Con excepción de un solo relato, consagrado a Serguéi Fiodorovich Ajroméiev, mariscal, héroe, ganador del premio Lenin, que se suicidó tras el fallido golpe anti-Gorbachov de agosto de 1991 —"no es una restitución", precisa Sevtlana Alexievitch (pero sí ciertamente una iluminación sobre este hombre íntegro que asistió discretamente al funeral de Sajarov, con quien estaba en total desacuerdo)—, los que hablan son desconocidos. Una voz tras otra, permiten medir lo que fue el final de la URSS: un éxtasis y una esperanza inmediatamente seguidos de una crisis económica, de la gran redada sobre los bienes del Estado. 

Setenta años de comunismo autoritario, de votos obligatoriamente unánimes o casi, de terror, de guerra, de apparatchiks-dinosaurios: el pueblo ruso era económicamente ignorante (no era el único), anestesiado políticamente durante tanto tiempo que era totalmente inexperto. Pese a las innumerables publicaciones, ninguna revisión del pasado tendría lugar realmente. "¿Por qué no se juzgó a Stalin? Se lo voy a decir... Para juzgar a Stalin, hay que juzgar a gente de nuestra propia familia, a conocidos nuestros...", dice una mujer. 

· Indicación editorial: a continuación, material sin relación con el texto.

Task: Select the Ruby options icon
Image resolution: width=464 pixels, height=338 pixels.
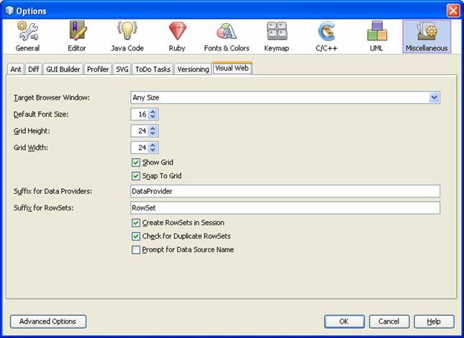Action: point(176,36)
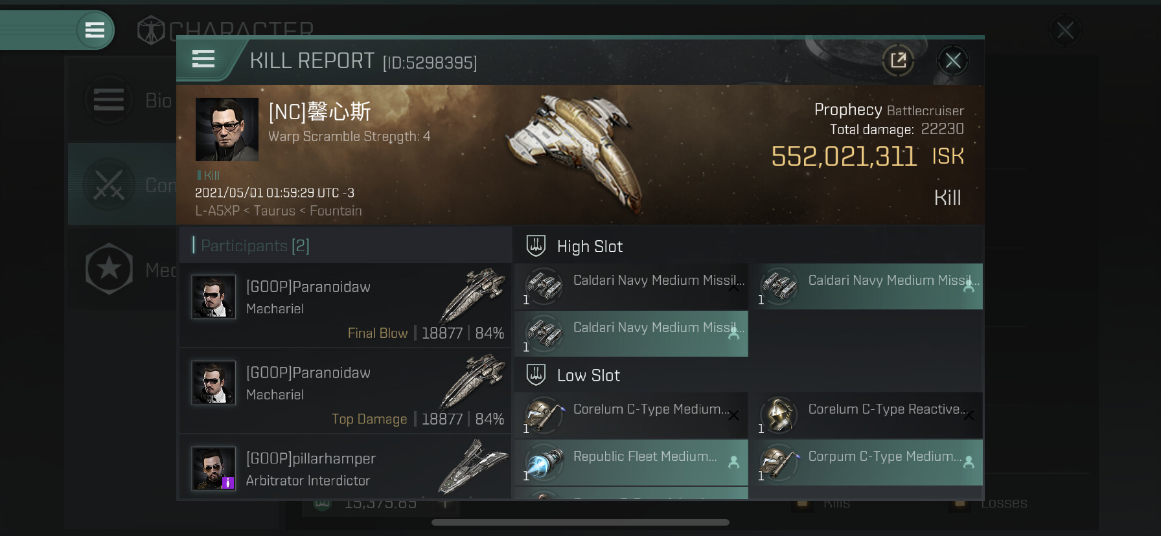Open the kill report hamburger menu
The height and width of the screenshot is (536, 1161).
point(203,60)
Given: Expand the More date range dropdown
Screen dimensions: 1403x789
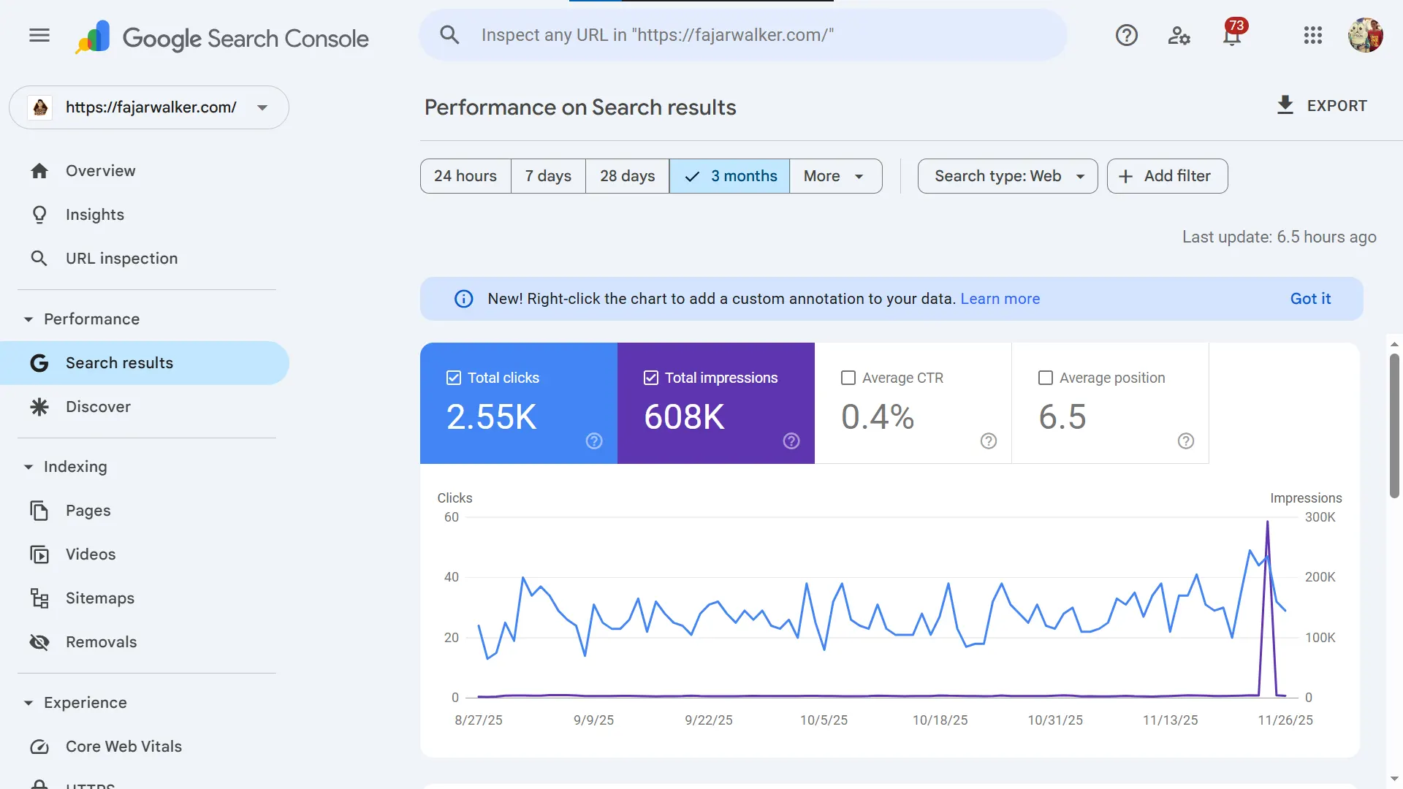Looking at the screenshot, I should [834, 176].
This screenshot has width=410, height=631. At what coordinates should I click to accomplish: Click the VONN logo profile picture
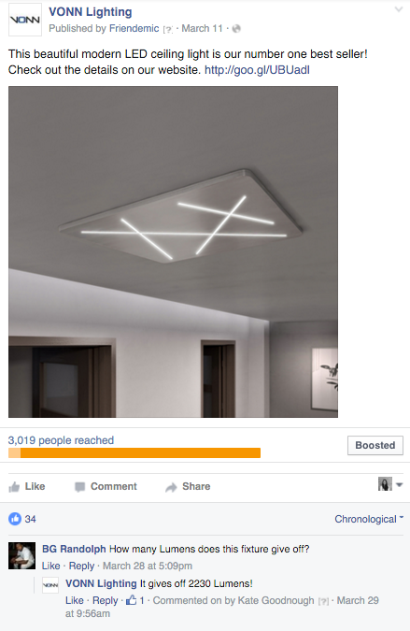click(x=25, y=20)
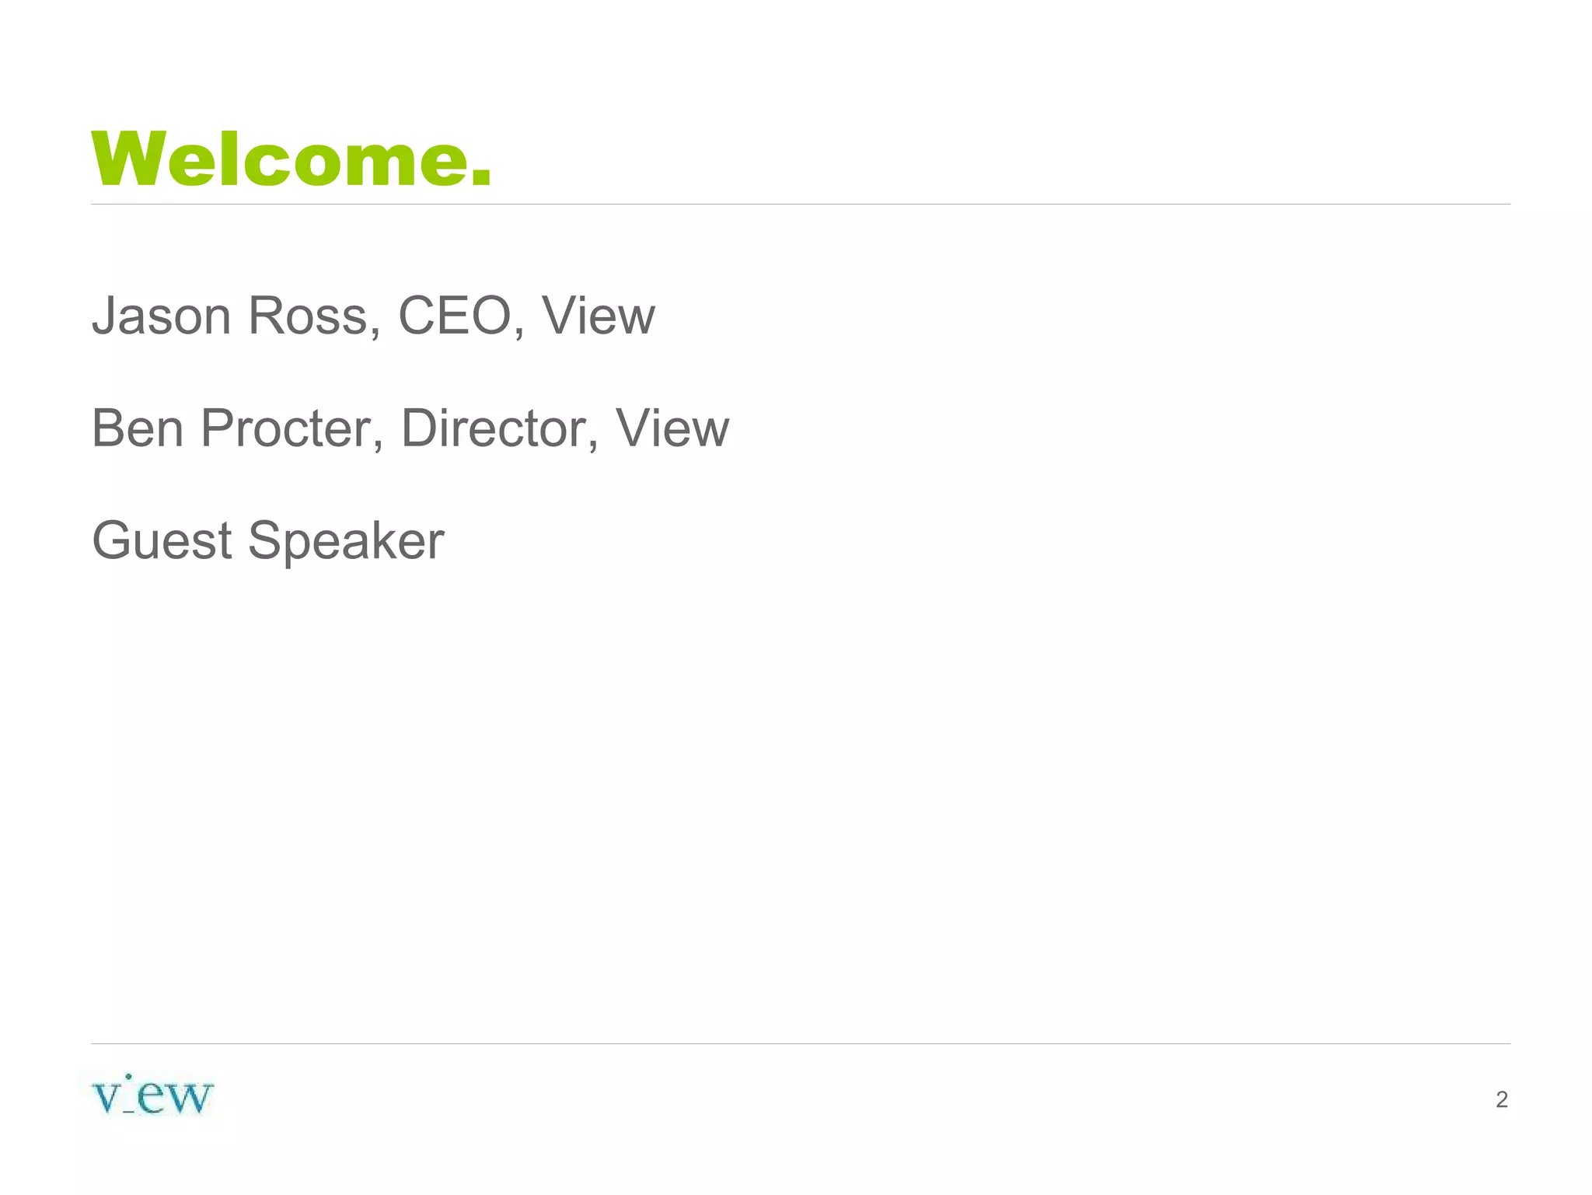This screenshot has height=1195, width=1592.
Task: Click the View logo in footer
Action: (x=152, y=1095)
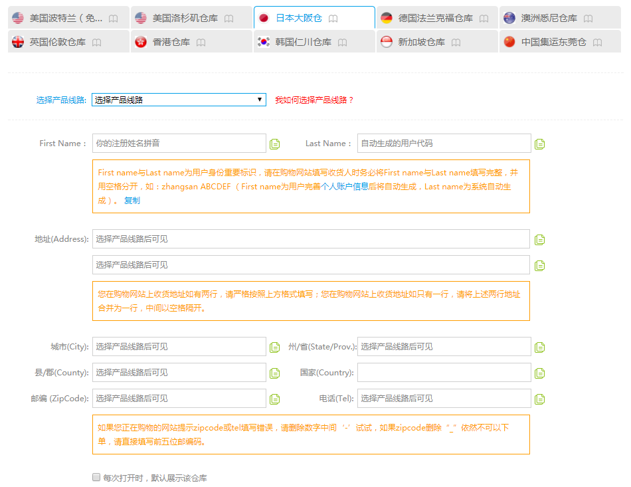
Task: Copy the second Address line
Action: click(x=539, y=266)
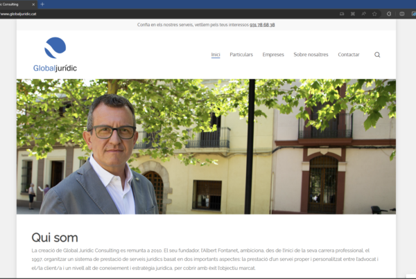Viewport: 416px width, 279px height.
Task: Open a new browser tab with plus button
Action: point(42,4)
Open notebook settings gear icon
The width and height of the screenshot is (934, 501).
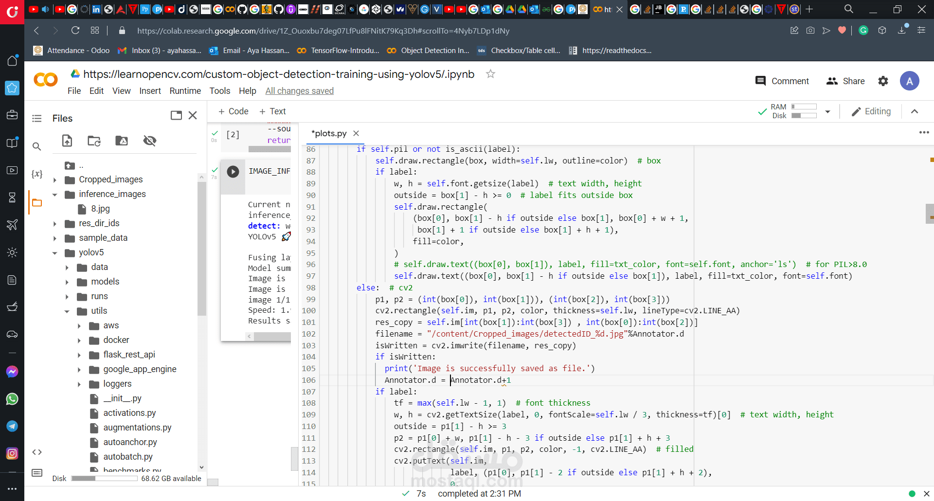(883, 81)
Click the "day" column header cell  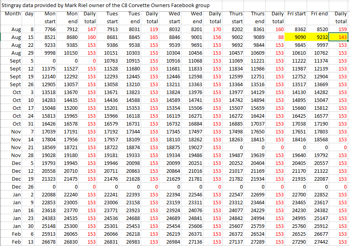29,14
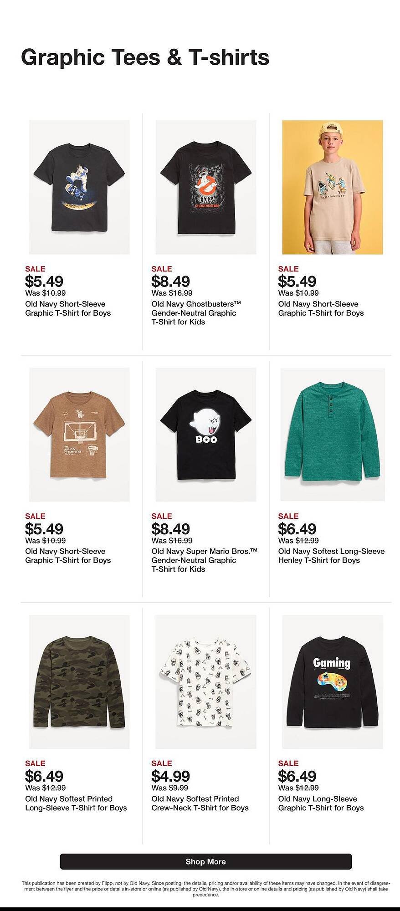Viewport: 400px width, 911px height.
Task: Open the white skull print tee image
Action: 205,682
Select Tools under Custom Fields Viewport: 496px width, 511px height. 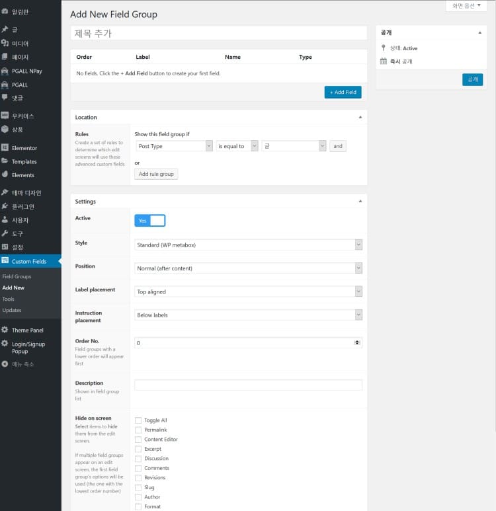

Una periodista gana el premio Nobel de literatura

Svetlana Alexievich gana el premio Nobel de literatura

Por supuesto, un buen número de los que hablan han sufrido el cambio. Han sido despedidos o han visto las pensiones y la jubilación fundirse hasta el ridículo, ensombrecerse la protección social, desaparecer la agricultura, y las costosas importaciones reemplazar bruscamente el producto soviético de toda la vida, poco generoso y víctima regular de penurias, pero accesible. Sin embargo, y es quizás una de las lecciones del libro, las dificultades materiales (variables según los interlocutores de Svetlana Alexievitch) se nombran, pero lo que se denuncia es más bien una época violentamente materialista, donde las posesiones priman sobre el pensamiento, donde el dinero se ha convertido en la medida del reconocimiento social. 

"Hoy en día hace falta reaccionar y no hablar... Se puede decir absolutamente todo lo que se quiera, pero las palabras ya no tienen poder. Nos gustaría creer en algo, pero no somos capaces. A todo el mundo le da igual todo, y el futuro es una mierda. Para nosotros las cosas no eran así... ¡No! La poesía, las palabras...". 

Un novio que descubre en el padre de su prometida un antiguo torturador (y orgulloso de serlo) del NKVD; una policía "suicidada" en Chechenia; una adolescente que ha sobrevivido a un atentado en el metro; e incluso emigrados rusos a Canadá (esos emigrantes tan numerosos) entonando al final de la noche una canción... muy soviética; jóvenes revolucionarios que Svetlana Alexievitch dice numerosos y que se sumergen en Marx o Lenin... El tiempo de segunda mano. El final del hombre rojo, crónica de una época en equilibrio, habla primero de la gente, tomadas de lo que un día será la Historia, y habla también de los que o las que están fuera de la norma. Como esa Lena, casada, madre de tres hijos, habitada por un sueño en el que aparecía un hombre que le estaba destinado, como en un cuento tradicional. Termina por descubrirlo un día: era un criminal desconocido, condenado a cadena perpetua, detenido en una presión siberiana para presos peligrosos. Y abandonó su pueblo para ir hacia ese desconocido, como la mujer de un revolucionario decembrista.